UM announced last week that Azar will join the Herbert Business School at its Coral Gables campus as an adjunct professor and senior executive in residence during the fall semester, which begins on August 23. Aside from that initial August 4 press release, a UM spokesperson declined to comment further to New Times about Azar's hiring and the campus outrage and said Azar could not be reached for an interview because he's on vacation.
Azar served as secretary of HHS in the Trump Administration from January 2018 until the inauguration of Joe Biden. His office oversaw part of the federal government's COVID-19 response, including Operation Warp Speed, which sought to expedite vaccine development and manufacturing during the pandemic.

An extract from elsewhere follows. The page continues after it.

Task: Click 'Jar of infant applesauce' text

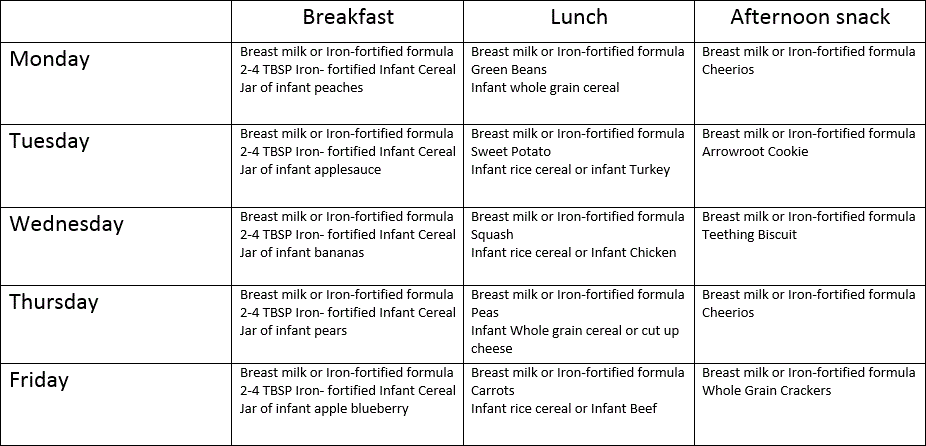Action: click(310, 170)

One of Azar's other roles as head of HHS was to oversee facilities, such as the Homestead detention center, where thousands of migrant children were held while separated from their families after they attempted to cross into the U.S. The facility closed in August of 2019 after intense pressure from immigration advocates who decried what they said were prisonlike conditions for children in HHS custody.
Thomas Kennedy, a grad student and activist who worked with several groups to shut down the Homestead detention center, says UM's decision to hire Azar serves as an attempt to whitewash his career history.

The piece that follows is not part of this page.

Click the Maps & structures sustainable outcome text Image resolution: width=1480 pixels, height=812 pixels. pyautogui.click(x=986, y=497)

"It's the normalization and reinsertion of people who were parts of really horrible systems that caused a lot of pain, suffering, and trauma," Kennedy tells New Times. "These people get to retire, have their names forgotten, and get a nice teaching job at UM."
Faculty, too, have misgivings about Azar's hiring. Scot Evans, an associate professor who is also president of UM's University Employee Alliance, tells New Times the hire flies in the face of the university's espoused values of racial justice, pushed strongly in the wake of social-justice protests last summer.

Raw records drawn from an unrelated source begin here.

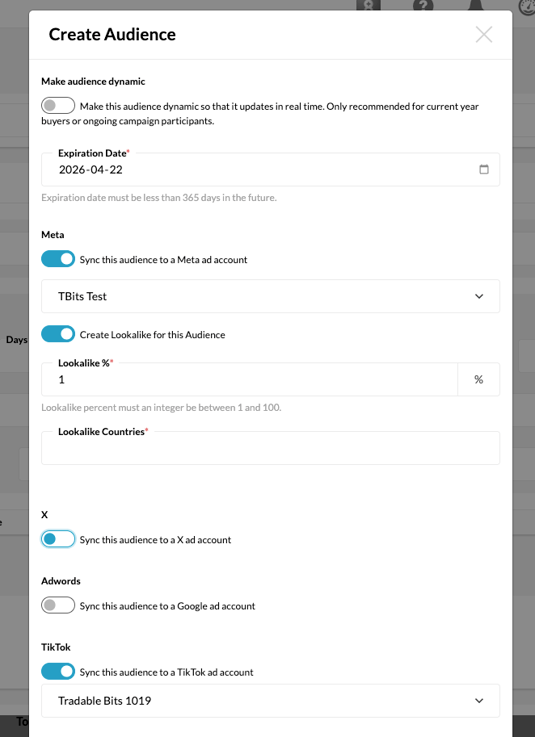Viewport: 535px width, 737px height.
Task: Close the Create Audience dialog
Action: 484,34
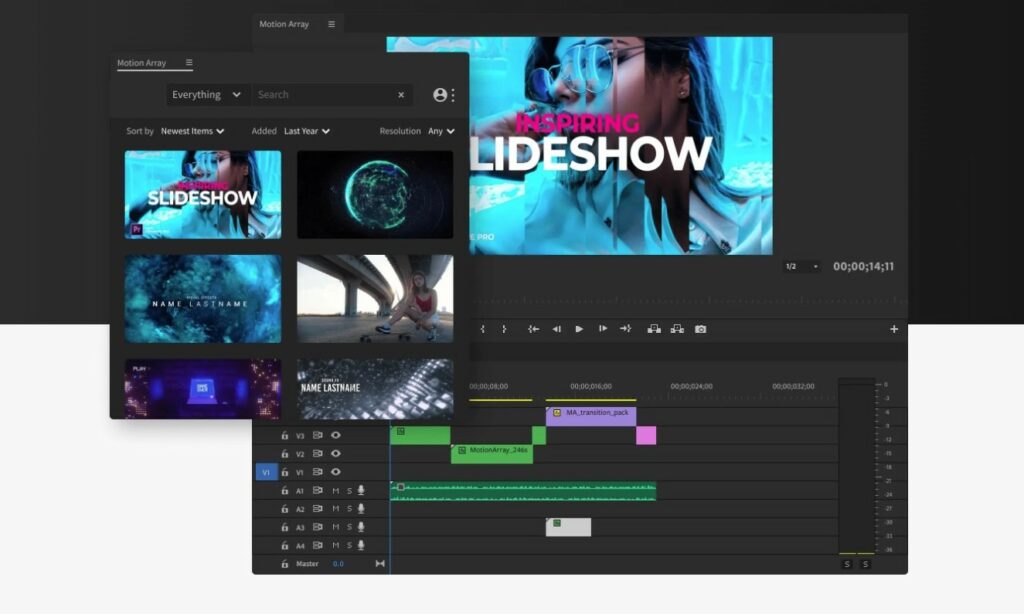Open the Everything filter dropdown
The height and width of the screenshot is (614, 1024).
[x=205, y=94]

"You can’t be against anti-Black racism and hire Azar, the guy who was complicit in racist Trump policies, such as family separation, trying to sabotage Affordable Care Act and Medicaid, and botching the response to COVID-19 which disproportionately affected people of color," Evans says.
Other faculty members fear Azar's failure to rebuke Trump for his role in stoking dis- and misinformation about COVID-19 will set a bad example for students.
"To let the former president disparage science and undermine the very work he was doing — he didn’t have the courage to take a position," says Professor Louis Herns Marcelin, director of Global Health Studies at UM. "What are the values to be passed down to these students other than opportunism, cowardice, and an inability to stand?"
Azar publicly stated that he supported reunification for migrant families and wrote an op-ed published in the New York Times after his departure from the White House encouraging Americans to get vaccinated for COVID-19.
In UM's press release about Azar's hire, Shalala, who was president of the university between 2001 and 2015 and remains a trustee professor of political science and health policy at UM, said her perspectives and Azar's would complement each other well, despite working under different political administrations.
"Alex and I share a common understanding of the most important issues facing the healthcare industry and, through our conversations and interactions, have established a dynamic working relationship," Shalala said in the release.